* _Exercise directions_
Transcribe every entry word for word.

BEGIN Provided material

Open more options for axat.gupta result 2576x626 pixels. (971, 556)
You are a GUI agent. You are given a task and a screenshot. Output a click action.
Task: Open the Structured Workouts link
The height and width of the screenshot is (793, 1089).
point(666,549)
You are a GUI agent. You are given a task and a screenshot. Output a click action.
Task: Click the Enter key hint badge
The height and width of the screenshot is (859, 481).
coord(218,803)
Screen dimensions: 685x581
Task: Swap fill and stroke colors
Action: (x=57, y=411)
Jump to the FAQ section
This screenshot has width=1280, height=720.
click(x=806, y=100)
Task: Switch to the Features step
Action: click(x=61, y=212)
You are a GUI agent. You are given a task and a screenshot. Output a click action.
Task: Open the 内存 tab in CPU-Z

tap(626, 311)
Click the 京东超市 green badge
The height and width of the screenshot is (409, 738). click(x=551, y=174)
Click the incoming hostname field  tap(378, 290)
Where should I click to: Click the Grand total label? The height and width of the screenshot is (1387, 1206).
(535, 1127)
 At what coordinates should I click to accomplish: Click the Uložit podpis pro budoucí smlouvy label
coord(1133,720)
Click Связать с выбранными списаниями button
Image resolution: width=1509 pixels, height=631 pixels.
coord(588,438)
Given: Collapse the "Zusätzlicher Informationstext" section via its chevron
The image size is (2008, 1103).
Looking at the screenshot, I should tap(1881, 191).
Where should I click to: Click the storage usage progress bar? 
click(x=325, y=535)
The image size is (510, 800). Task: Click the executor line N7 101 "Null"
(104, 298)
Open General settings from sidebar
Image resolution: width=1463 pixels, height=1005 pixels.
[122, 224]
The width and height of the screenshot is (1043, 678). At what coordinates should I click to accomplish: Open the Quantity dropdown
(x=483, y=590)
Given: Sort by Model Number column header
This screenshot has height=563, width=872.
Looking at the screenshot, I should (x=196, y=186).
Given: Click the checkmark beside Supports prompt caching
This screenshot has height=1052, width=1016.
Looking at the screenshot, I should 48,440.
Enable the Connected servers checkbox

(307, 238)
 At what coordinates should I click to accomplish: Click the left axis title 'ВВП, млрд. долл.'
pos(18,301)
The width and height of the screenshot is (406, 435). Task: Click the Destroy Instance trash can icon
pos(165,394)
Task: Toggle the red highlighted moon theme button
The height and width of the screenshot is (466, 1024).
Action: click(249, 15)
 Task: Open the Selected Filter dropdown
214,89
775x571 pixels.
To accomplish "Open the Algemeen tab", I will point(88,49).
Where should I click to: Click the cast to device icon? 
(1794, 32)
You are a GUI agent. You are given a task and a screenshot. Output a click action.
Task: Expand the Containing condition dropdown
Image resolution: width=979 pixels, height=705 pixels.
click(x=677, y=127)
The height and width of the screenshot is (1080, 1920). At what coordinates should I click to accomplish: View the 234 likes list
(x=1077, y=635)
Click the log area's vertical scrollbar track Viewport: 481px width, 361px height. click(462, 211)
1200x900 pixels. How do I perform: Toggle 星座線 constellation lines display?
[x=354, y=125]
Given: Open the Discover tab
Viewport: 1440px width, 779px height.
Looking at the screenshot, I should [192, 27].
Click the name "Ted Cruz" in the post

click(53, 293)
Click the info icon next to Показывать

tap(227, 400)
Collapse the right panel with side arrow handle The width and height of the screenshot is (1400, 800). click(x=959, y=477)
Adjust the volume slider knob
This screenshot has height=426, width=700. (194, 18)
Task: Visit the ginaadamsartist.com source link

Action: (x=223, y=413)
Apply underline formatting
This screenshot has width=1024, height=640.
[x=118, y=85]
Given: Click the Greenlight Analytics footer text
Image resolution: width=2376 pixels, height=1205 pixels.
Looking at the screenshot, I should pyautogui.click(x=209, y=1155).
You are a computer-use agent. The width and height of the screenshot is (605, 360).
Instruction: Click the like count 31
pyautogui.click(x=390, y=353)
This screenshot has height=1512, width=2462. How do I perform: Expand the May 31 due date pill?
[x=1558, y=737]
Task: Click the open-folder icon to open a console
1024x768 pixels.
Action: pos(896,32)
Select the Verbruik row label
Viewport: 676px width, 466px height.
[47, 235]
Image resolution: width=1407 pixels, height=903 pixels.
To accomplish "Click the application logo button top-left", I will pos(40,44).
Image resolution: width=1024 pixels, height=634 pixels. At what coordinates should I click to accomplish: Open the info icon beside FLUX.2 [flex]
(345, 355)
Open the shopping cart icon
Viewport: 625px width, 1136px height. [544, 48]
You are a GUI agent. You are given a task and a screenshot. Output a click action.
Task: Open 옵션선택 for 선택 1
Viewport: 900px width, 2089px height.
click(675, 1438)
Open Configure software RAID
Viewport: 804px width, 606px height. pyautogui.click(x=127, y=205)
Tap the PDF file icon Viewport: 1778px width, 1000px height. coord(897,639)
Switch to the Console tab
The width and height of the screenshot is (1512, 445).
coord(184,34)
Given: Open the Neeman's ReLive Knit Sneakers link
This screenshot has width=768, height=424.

END Provided material

* _Written answer_
Open more options for axat.gupta result 2576x626 pixels. (971, 556)
You are a GUI agent. You are given a task and a screenshot. Output a click action.
Task: Open the Structured Workouts link
The height and width of the screenshot is (793, 1089).
point(666,549)
You are a GUI agent. You are given a task and a screenshot. Output a click action.
Task: Click the Enter key hint badge
The height and width of the screenshot is (859, 481).
coord(218,803)
Screen dimensions: 685x581
Task: Swap fill and stroke colors
Action: (x=57, y=411)
Jump to the FAQ section
This screenshot has width=1280, height=720.
click(x=806, y=100)
Task: Switch to the Features step
Action: click(x=61, y=212)
You are a GUI agent. You are given a task and a screenshot. Output a click action.
Task: Open the 内存 tab in CPU-Z

tap(626, 311)
Click the 京东超市 green badge
The height and width of the screenshot is (409, 738). click(x=551, y=174)
Click the incoming hostname field  tap(378, 290)
Where should I click to: Click the Grand total label? The height and width of the screenshot is (1387, 1206).
(535, 1127)
 At what coordinates should I click to accomplish: Click the Uložit podpis pro budoucí smlouvy label
coord(1133,720)
Click Связать с выбранными списаниями button
Image resolution: width=1509 pixels, height=631 pixels.
coord(588,438)
Given: Collapse the "Zusätzlicher Informationstext" section via its chevron
The image size is (2008, 1103).
Looking at the screenshot, I should tap(1881, 191).
Where should I click to: Click the storage usage progress bar? 
click(x=325, y=535)
The image size is (510, 800). Task: Click the executor line N7 101 "Null"
(104, 298)
Open General settings from sidebar
Image resolution: width=1463 pixels, height=1005 pixels.
[122, 224]
The width and height of the screenshot is (1043, 678). At what coordinates should I click to accomplish: Open the Quantity dropdown
(x=483, y=590)
Given: Sort by Model Number column header
This screenshot has height=563, width=872.
Looking at the screenshot, I should (x=196, y=186).
Given: Click the checkmark beside Supports prompt caching
This screenshot has height=1052, width=1016.
Looking at the screenshot, I should 48,440.
Enable the Connected servers checkbox

(307, 238)
 At what coordinates should I click to accomplish: Click the left axis title 'ВВП, млрд. долл.'
pos(18,301)
The width and height of the screenshot is (406, 435). Task: Click the Destroy Instance trash can icon
pos(165,394)
Task: Toggle the red highlighted moon theme button
The height and width of the screenshot is (466, 1024).
Action: click(249, 15)
 Task: Open the Selected Filter dropdown
214,89
775x571 pixels.
To accomplish "Open the Algemeen tab", I will point(88,49).
Where should I click to: Click the cast to device icon? 
(1794, 32)
You are a GUI agent. You are given a task and a screenshot. Output a click action.
Task: Expand the Containing condition dropdown
Image resolution: width=979 pixels, height=705 pixels.
click(x=677, y=127)
The height and width of the screenshot is (1080, 1920). At what coordinates should I click to accomplish: View the 234 likes list
(x=1077, y=635)
Click the log area's vertical scrollbar track Viewport: 481px width, 361px height. click(462, 211)
1200x900 pixels. How do I perform: Toggle 星座線 constellation lines display?
[x=354, y=125]
Given: Open the Discover tab
Viewport: 1440px width, 779px height.
Looking at the screenshot, I should [192, 27].
Click the name "Ted Cruz" in the post

click(53, 293)
Click the info icon next to Показывать

tap(227, 400)
Collapse the right panel with side arrow handle The width and height of the screenshot is (1400, 800). click(x=959, y=477)
Adjust the volume slider knob
This screenshot has height=426, width=700. (194, 18)
Task: Visit the ginaadamsartist.com source link

Action: (x=223, y=413)
Apply underline formatting
This screenshot has width=1024, height=640.
[x=118, y=85]
Given: Click the Greenlight Analytics footer text
Image resolution: width=2376 pixels, height=1205 pixels.
Looking at the screenshot, I should pyautogui.click(x=209, y=1155).
You are a computer-use agent. The width and height of the screenshot is (605, 360).
Instruction: Click the like count 31
pyautogui.click(x=390, y=353)
This screenshot has height=1512, width=2462. How do I perform: Expand the May 31 due date pill?
[x=1558, y=737]
Task: Click the open-folder icon to open a console
1024x768 pixels.
Action: pos(896,32)
Select the Verbruik row label
Viewport: 676px width, 466px height.
[47, 235]
Image resolution: width=1407 pixels, height=903 pixels.
To accomplish "Click the application logo button top-left", I will pos(40,44).
Image resolution: width=1024 pixels, height=634 pixels. At what coordinates should I click to accomplish: Open the info icon beside FLUX.2 [flex]
(345, 355)
Open the shopping cart icon
Viewport: 625px width, 1136px height. [544, 48]
You are a GUI agent. You are given a task and a screenshot. Output a click action.
Task: Open 옵션선택 for 선택 1
Viewport: 900px width, 2089px height.
click(675, 1438)
Open Configure software RAID
Viewport: 804px width, 606px height. pyautogui.click(x=127, y=205)
Tap the PDF file icon Viewport: 1778px width, 1000px height. coord(897,639)
Switch to the Console tab
The width and height of the screenshot is (1512, 445).
coord(184,34)
Given: Open the Neeman's ReLive Knit Sneakers link
This screenshot has width=768, height=424.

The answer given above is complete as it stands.